I think it was in the 60s the use of the Think Tank as a means of foretelling events or trends was instigated. Was it in Boston? The Hudson Institute and Gulbenkian comes to mind. No matter, the idea was to get together a number of experts in a particular field of study and have them deliberate in an intense discussion session session behind closed doors and try and agree what would be the most likely future developments in their field of study.

I remember that there were remarkable results reported when they had the group try to answer questions about the past. For instance they might have been asked to guess at the population of Egypt in the year 1066. Despite having only their brains to call on , no reference materials being within reach, they scored remarkably well, way beyond what would have been expected via probability theory! So they were getting within 90-95% every time so they would then move on to obscure questions about the present again with results beyond belief. So, the theory went, why could they not attempt to predict future events and developments?

Anyway, enough of the background, my point is that at Anfield on any matchday is gathered the most educated group in the world in terms both of football in general and Liverpool Football Club in particular. Is it feasible that such an immense aggregation of brainpower can take into account the various factors at play and collectively guess the outcome? Further does this explain the weird changes in atmosphere and home crowd mood from game to game?

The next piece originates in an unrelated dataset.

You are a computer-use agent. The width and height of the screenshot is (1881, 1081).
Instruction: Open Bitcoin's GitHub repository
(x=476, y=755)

Think about it, the great Champion’s League victories have been electric from before the kick-off. In Istanbul there was a feeling at half-time that all was not lost yet the crowd should have been despondent. Other games I can remember the atmosphere was dead from kick-off to final whistle and we got a performance to match it. The recent Derby match was a case in point. We did not get the second goal but there was none of the electric tension experienced at the Villa home game when you could feel the crowds expectancy that Villa would equalise and possibly win. So what comes first? Does the celebrated 12th man set the tone for the 11 players, when they come out of the tunnel, having already sussed out the result?